━━━━━ Supplied information

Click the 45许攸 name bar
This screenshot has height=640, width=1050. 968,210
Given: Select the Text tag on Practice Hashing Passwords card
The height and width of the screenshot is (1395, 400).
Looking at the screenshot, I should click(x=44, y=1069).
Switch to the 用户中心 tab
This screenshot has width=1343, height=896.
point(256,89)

━━━━━━━━━━

Exercise aim> Set down no line except those from the one with "Given: Select the" to the last line of the data, inclusive, each exactly as written.

Written answer>
Given: Select the Text tag on Practice Hashing Passwords card
The height and width of the screenshot is (1395, 400).
Looking at the screenshot, I should click(x=44, y=1069).
Switch to the 用户中心 tab
This screenshot has width=1343, height=896.
point(256,89)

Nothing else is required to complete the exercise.